Print exactly the lines from the one containing "Where should I click to: Click the Конструктор" through the last line of the listing, both included.

**Data provided:**
··········
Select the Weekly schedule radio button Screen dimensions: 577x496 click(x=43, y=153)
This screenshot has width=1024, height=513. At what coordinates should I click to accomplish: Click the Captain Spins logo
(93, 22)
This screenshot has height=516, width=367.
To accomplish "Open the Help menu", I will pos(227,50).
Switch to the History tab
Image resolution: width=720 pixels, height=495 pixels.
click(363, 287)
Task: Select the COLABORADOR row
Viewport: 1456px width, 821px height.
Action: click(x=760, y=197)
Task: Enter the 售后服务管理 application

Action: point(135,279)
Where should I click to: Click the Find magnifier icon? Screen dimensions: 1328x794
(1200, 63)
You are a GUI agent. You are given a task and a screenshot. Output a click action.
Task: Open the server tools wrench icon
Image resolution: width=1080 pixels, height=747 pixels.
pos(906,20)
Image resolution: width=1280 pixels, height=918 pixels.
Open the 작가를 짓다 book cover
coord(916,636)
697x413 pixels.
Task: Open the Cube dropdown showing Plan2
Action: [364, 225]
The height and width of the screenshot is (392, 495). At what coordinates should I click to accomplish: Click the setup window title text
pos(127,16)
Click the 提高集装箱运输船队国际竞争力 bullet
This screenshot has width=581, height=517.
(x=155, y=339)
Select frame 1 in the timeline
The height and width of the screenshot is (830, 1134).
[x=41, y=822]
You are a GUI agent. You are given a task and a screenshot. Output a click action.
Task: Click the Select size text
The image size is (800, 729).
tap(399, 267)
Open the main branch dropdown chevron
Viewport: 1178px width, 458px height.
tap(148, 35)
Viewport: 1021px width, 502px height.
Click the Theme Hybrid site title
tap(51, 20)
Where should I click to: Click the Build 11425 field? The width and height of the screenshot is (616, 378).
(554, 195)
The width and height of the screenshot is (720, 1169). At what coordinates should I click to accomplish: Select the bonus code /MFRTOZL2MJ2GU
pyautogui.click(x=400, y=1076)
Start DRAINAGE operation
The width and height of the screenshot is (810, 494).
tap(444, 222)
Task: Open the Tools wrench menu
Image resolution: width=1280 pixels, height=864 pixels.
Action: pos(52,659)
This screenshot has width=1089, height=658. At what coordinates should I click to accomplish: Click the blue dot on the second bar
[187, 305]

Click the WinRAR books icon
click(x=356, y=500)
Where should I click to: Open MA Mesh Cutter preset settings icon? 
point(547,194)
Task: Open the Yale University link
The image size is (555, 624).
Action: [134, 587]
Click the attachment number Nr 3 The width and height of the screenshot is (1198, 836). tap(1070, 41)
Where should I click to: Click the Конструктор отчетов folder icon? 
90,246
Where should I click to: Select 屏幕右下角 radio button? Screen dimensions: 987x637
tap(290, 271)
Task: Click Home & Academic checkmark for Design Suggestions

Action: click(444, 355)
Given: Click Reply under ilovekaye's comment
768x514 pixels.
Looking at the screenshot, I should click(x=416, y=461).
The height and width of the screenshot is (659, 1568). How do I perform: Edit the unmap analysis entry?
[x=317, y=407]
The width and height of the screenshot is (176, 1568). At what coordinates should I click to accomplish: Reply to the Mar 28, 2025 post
··········
**Solved exercise:**
Where should I click to: Click the Конструктор отчетов folder icon? 
90,246
Where should I click to: Select 屏幕右下角 radio button? Screen dimensions: 987x637
tap(290, 271)
Task: Click Home & Academic checkmark for Design Suggestions

Action: click(444, 355)
Given: Click Reply under ilovekaye's comment
768x514 pixels.
Looking at the screenshot, I should click(x=416, y=461).
The height and width of the screenshot is (659, 1568). How do I perform: Edit the unmap analysis entry?
[x=317, y=407]
The width and height of the screenshot is (176, 1568). At what coordinates should I click to accomplish: Reply to the Mar 28, 2025 post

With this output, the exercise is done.